OK- so my Superior 2.0 finally showed up. I'll install it later tonight (based on what I've read seems like a slight pain to install, not intuitive anyway).

My friend was saying that now I need EZDRummer to actually work with it. Does that make sense? Did I just buy a bunch of samples but now I need the platform? FML, haha.

Also, what do I need to to do make beats like this?


----------



## wilsky757 (Dec 15, 2015)

no way bro superior is all you need


----------



## leecloudpitt (May 7, 2016)

Thanks Audacis for the mention of Drumeo and Gavin Harrison


----------



## InCasinoOut (Jun 7, 2016)

Learn how to read drum tabs! They're more accurate than text based guitar tabs in terms of note values, and you can directly program a drum beat by copying a tab. Easiest way to see how drum tabs work is to pick a song you're very familiar with (especially if in your head you know all the various drum parts) and follow along reading the tab while listening to the song. Then you can input that song into your MIDI editor and start playing with different velocities to humanize the sound. Eventually you'll be able to come up with your own drum parts, but you can always mix and match existing drum grooves and fills from your favorite songs once you know how to read drum tabs and then program them!
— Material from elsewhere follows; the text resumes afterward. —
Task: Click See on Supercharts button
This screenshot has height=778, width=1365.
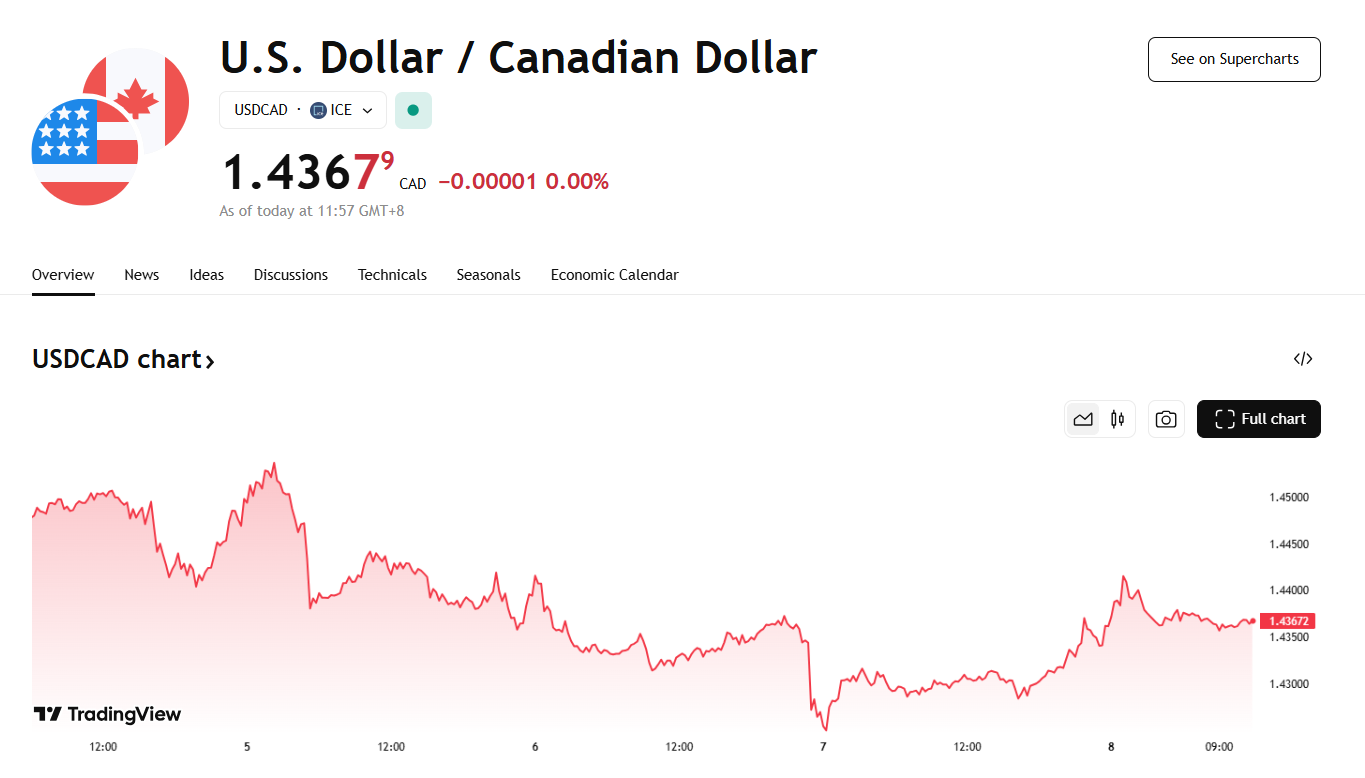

edit: Personally, I find drum programming to be a lot of fun. When I was younger I played the drums far more often than the guitar, but living situations in the past few years make drumming very infrequent (plus I got addicted to guitar playing all over again), so I program all the drums in Reaper and use Addictive Drums for all my recordings now. Being able to read drum tabs then was invaluable in learning how to play them, and also now programming them since I don't have the means to record a real kit. I love it when people ask who played the drums in my recordings, because I know I did it right if it sounds like a real human drummer to musicians and non-musicians alike.


----------



## randomas (Apr 8, 2017)

ikarus said:


> there you go:
> 
> Drum programming - The Ultimate Guide to Programming Drums
> 
> it is worth it



This!

Great guy, really helpful too.


----------



## Drew (Apr 13, 2017)

I think to program realistic sounding drums, you really need to learn to think like a drummer. Think about physical limitations, both in how many parts you can hit at once as well as how hard you can hit, dominant hand vs non-dominant hand strength, etc. I learned a lot by sitting down and trying to program existing drum parts, and really agonizing over getting the articulations perfectly right. 
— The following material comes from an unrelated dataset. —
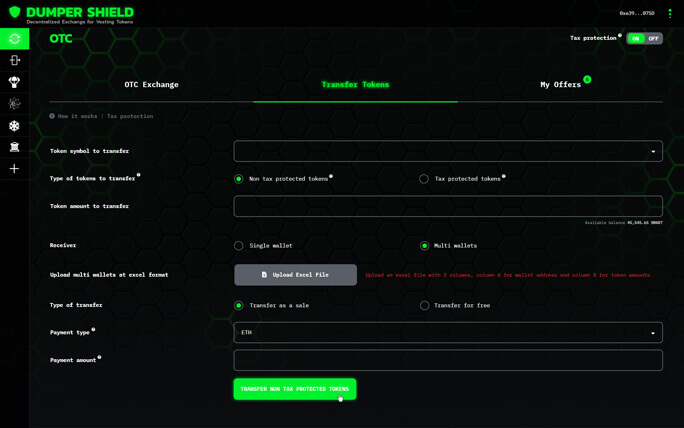Click the plus icon in sidebar
Viewport: 684px width, 428px height.
coord(14,169)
It's kind of a pain in the neck, but the results are worth it.


----------



## Vince (Apr 23, 2017)

Drew is right. For me, how I started was to use a drum machine or something with multiple pads, like most sequencers. You can usually find them fairly cheap on eBay. Sit there and use your left hand for the bass drum and your right hand for the snare. Work on creating grooves with just the bass drum and snare, then you can always look to add in cymbals, toms, hi-hat, etc., later. Now I just use the piano roll, but I've been doing it for years.


----------